Tulu is also taught as a language at the post graduate level in Mangalore University, and there is a dedicated department for Tulu studies, Translation and Research at Dravidian University in Kuppam, Andhra Pradesh. The Government Degree College at Kasaragod in Kerala has also introduced a certificate course in Tulu for the academic year 2009-2010. It has also introduced Tulu as an optional subject in its Kannada post-graduation course.

German missionaries Revs. Kammerer and Manner were the first people to conduct research on the language. Rev. Kammerer collected about 3,000 words and their meanings until he died. Later his work was carried on by Rev. Manner, who completed the research and published the first dictionary of the Tulu language in 1886 with the help of the then Madras government.

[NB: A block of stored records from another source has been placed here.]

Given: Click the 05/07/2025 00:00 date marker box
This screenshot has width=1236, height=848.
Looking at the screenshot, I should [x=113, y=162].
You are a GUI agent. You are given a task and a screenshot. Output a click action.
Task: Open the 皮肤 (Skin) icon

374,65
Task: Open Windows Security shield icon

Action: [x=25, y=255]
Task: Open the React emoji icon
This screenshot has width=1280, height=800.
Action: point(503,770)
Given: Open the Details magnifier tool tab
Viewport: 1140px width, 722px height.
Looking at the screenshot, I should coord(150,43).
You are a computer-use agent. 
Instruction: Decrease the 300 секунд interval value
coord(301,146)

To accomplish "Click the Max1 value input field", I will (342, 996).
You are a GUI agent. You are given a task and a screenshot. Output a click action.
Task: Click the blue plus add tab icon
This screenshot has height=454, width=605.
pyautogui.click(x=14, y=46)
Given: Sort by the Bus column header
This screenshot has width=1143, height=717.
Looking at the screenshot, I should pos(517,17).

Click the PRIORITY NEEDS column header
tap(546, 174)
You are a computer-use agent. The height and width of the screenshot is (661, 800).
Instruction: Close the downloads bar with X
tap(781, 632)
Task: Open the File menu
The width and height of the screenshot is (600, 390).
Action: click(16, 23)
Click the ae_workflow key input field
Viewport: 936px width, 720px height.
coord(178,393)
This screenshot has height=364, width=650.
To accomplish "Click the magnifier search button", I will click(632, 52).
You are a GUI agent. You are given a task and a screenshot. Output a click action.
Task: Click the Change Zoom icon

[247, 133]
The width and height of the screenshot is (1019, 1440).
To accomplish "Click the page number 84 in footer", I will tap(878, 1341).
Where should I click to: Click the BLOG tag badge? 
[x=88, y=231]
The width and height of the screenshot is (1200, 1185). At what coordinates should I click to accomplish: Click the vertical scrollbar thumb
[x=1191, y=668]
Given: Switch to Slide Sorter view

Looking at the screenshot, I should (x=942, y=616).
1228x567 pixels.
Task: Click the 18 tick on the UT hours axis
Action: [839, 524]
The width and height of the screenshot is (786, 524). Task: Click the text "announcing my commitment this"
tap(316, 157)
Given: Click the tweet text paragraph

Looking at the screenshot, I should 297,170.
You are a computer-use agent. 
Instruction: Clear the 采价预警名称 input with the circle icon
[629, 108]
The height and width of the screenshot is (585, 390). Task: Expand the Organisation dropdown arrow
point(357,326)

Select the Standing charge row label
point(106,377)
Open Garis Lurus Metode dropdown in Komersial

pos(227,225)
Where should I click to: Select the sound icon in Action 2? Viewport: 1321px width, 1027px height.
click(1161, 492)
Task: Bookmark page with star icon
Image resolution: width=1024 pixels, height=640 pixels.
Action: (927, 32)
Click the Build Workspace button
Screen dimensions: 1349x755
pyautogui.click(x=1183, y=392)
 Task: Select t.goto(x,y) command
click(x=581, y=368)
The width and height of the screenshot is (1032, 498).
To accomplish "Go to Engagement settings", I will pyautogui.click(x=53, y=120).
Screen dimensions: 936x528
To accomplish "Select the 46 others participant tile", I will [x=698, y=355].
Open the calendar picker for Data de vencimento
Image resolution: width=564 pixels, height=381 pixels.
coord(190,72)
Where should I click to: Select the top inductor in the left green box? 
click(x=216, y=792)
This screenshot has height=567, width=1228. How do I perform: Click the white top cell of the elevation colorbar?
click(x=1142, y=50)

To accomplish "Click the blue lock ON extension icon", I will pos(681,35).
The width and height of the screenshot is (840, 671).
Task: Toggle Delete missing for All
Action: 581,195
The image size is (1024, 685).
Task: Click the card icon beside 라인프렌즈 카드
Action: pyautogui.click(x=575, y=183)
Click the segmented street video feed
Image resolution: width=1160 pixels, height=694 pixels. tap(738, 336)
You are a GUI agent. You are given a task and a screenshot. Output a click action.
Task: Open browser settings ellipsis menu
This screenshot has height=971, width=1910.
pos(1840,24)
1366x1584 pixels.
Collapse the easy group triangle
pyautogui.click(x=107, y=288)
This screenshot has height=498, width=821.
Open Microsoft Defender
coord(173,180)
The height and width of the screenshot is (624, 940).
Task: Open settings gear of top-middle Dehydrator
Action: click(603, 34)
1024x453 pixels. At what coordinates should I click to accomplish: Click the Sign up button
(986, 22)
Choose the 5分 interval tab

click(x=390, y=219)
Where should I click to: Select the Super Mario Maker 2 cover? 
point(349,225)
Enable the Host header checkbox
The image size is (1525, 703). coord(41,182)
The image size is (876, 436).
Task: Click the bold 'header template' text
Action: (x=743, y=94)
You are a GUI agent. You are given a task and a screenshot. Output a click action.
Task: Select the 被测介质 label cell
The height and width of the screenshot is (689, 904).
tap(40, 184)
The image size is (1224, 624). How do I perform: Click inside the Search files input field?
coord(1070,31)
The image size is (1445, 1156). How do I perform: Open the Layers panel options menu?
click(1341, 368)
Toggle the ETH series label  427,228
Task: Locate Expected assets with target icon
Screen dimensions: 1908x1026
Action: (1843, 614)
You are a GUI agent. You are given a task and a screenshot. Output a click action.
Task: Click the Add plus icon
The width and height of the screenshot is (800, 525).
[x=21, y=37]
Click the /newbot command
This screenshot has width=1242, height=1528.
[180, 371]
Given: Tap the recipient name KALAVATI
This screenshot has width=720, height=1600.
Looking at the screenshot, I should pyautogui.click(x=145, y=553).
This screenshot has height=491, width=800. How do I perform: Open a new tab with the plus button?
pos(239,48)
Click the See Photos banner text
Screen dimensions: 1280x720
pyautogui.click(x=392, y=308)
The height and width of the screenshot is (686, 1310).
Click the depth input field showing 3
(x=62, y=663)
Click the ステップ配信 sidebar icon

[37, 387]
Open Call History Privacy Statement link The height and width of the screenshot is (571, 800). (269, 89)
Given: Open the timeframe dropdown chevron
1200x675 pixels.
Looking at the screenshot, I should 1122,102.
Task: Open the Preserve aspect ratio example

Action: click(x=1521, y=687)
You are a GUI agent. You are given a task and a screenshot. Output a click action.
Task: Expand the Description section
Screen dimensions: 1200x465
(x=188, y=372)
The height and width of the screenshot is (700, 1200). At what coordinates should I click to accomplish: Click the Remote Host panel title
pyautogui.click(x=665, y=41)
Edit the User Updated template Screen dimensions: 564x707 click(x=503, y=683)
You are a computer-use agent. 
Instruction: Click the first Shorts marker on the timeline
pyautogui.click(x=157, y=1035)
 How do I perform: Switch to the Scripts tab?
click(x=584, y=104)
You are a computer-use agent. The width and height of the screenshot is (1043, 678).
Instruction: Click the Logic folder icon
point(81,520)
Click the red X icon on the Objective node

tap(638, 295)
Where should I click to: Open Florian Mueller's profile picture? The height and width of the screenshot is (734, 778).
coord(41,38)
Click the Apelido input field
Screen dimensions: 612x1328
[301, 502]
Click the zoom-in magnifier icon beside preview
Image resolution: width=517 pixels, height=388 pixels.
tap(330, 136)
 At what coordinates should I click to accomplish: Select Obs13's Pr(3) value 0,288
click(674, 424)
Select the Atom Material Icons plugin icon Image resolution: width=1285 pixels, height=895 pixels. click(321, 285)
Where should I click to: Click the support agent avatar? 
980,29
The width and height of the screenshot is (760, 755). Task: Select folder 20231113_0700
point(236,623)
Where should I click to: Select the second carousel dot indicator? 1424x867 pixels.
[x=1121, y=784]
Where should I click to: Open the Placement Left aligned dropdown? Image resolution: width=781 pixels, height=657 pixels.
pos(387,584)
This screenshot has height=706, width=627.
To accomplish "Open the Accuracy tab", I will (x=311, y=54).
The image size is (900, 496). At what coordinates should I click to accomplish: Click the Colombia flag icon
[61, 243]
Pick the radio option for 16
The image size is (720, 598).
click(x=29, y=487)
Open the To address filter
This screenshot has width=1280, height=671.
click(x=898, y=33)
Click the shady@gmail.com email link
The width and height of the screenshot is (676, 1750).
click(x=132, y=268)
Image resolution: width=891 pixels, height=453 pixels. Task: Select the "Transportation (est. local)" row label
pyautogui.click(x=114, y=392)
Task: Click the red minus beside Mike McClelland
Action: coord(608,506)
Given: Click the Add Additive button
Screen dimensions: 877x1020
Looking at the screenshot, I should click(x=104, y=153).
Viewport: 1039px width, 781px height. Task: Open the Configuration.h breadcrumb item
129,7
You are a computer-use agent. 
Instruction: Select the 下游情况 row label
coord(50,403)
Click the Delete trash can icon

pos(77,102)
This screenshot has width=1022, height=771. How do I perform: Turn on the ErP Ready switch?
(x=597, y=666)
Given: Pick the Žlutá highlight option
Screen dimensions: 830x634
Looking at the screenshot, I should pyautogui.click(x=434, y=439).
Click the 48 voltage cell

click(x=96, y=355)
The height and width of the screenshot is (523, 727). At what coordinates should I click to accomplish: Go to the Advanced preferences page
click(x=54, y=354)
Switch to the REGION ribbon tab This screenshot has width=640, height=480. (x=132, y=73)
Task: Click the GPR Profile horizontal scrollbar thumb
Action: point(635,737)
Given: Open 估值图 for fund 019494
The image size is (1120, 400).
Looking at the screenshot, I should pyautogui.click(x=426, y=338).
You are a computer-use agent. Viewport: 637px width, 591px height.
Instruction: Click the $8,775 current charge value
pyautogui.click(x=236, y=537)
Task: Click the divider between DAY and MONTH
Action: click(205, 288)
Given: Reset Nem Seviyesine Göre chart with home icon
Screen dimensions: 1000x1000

The Govinda Pai Research Centre at MGM College, Udupi started an 18-year Tulu lexicon project in the year 1979. Different dialects, special vocabularies used for different occupational activities, rituals, and folk literature in the forms of Paad-danaas were included in this project. The Tulu lexicon was awarded the Gundert Award for the best dictionary in the country in 1996. In September 2011, the Academic Council of Mangalore University accepted a proposal, to allow the university and the colleges affiliated to it to offer certificates, diplomas and postgraduate diploma courses in Tulu, both in regular and correspondence modes.

Universities in the U.S. and Europe has recognised Tulu as an important Indian language. Tulu is among 17 Indian languages on the information bulletin of the Graduate Record Examination (GRE) and the Test of English as a Foreign Language (TOEFL) examination, which specified code numbers for each of the 133 languages of the world.

Tulu Nadu is called "the cradle of Indian banking". Five major banks of India (Syndicate Bank, Canara Bank, Corporation Bank, Vijaya Bank and Karnataka Bank) have their origins here.

Article 29 of the Indian Constitution deals with the "Protection of interests of minorities" It states that "Any section of the Citizens residing in the territory of India or any part there of having a distinct language, script or culture of its own shall have the right to conserve the same." Denial of due recognition to the Tulu language is a violation of the minority rights; therefore it has killed the spirit of the Article 29 of the Constitution.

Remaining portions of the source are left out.